LOS ANGELES—As revenue management moves from the traditional inventory optimization model and into the world of price optimization, hoteliers need to better understand consumers’ willingness to pay, said panelists during the Hospitality Sales and Marketing Association International’s Revenue Optimization Conference.
During a panel titled “Reputation’s influence on pricing,” Kelly McGuire, executive director at hospitality and travel global practice for SAS Institute and member of HSMAI’s Revenue Management Advisory Board, shared the findings of a recent study she co-authored with a professor from Penn State University.
The study looked at how reputation and price affects consumers’ purchasing decisions, McGuire outlined. For the purpose of this study, she and her co-author focused on the business traveler but also used a previous study they worked on together as a comparison, which focused on the leisure traveler booking patterns.

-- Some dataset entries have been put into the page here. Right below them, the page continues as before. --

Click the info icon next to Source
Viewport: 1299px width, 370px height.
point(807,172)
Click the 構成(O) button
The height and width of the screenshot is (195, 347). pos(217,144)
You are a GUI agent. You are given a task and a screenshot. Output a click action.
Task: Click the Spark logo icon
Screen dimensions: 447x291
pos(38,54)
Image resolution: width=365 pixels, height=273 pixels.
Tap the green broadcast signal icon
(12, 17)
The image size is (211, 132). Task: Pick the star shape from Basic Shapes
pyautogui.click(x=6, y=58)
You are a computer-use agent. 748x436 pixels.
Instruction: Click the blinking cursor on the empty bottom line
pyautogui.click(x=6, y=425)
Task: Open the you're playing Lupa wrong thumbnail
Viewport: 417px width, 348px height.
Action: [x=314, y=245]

“It is actually crucial these days to understand all the factors that may influence the willingness to buy so that as revenue managers, we can make the right pricing decisions, both tactically and strategically,” McGuire said. “We look at our business in terms of our demand forecast and our pricing, but consumers buy a little differently.

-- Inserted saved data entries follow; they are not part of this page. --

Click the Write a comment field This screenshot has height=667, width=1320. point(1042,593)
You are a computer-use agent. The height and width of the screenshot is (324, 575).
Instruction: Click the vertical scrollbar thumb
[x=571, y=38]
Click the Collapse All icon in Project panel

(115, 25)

“They’re looking at our price and our competitor’s price, but they’re really assessing value and quality. They want to understand the trade-off,” she said.
McGuire and her co-author surveyed more than 500 United States’ business travelers, asking them to choose from three hotels all in an equally good location, that had the same basic amount of service and the same amenities. The variables were the hotel brand and three different attributes of reviews, she said. The researchers screened for business travelers who traveled at least six times a year and who made their own reservations.

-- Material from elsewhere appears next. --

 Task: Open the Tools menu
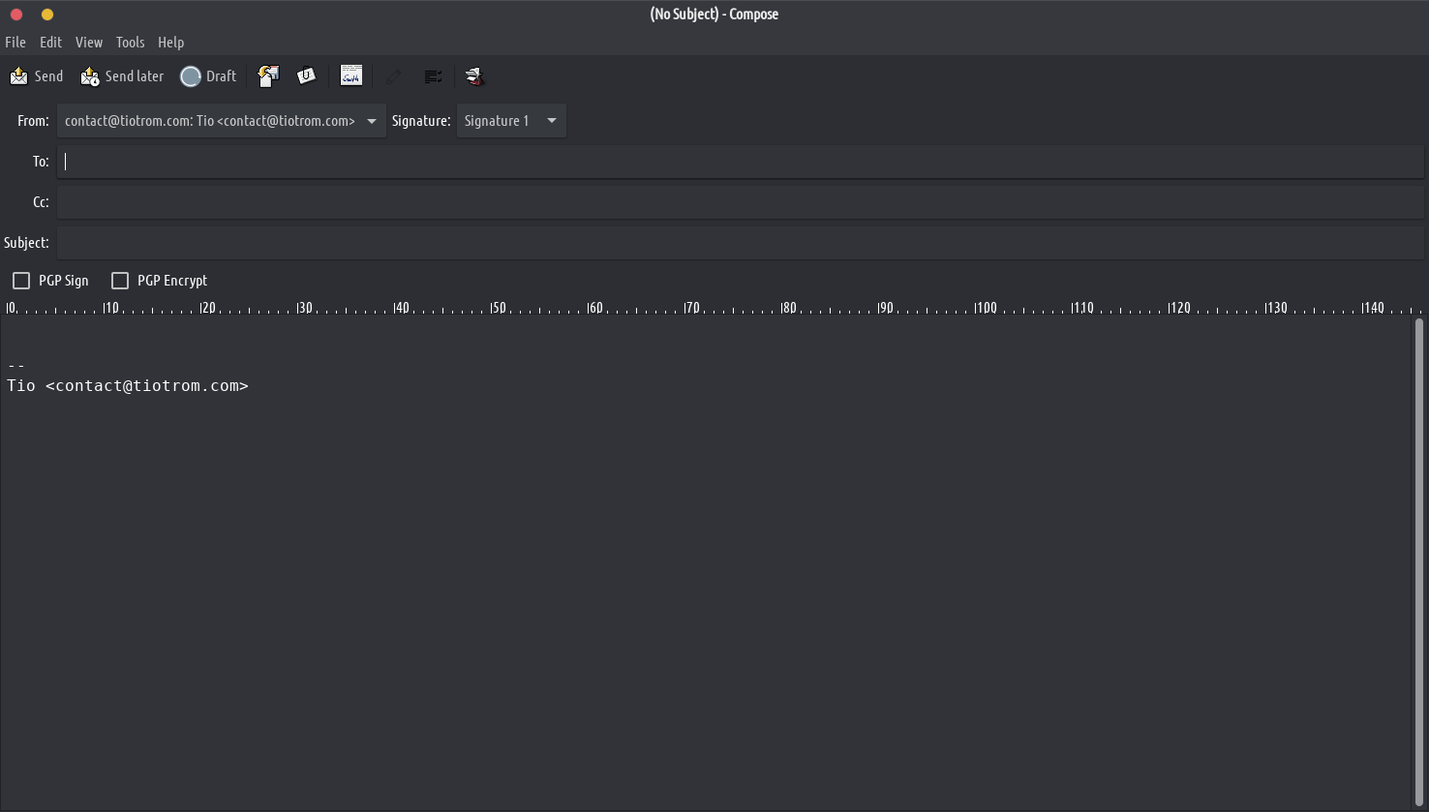(130, 43)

The study varied review sentiment (positive or negative), language (very emotional or descriptive) and content (about the room or service within the hotel), McGuire said.
The researchers then looked at one additional element: loyalty programs.
“Because we knew that loyalty program membership likely played a pretty strong role in, or could, in a business traveler’s decision, we added a third level to that brand attribution, which was a preferred brand,” McGuire said. The three hotel choices included an unknown brand, a brand they would have been familiar with that wasn’t their preferred brand and then their preferred brand.
McGuire said the typical surveyed business traveler on average had 2.38 loyalty memberships, and about 45% of them belonged to a loyalty brand that was not from a traditional hotel brand, so either one of the online travel agencies or something like Preferred Hotels.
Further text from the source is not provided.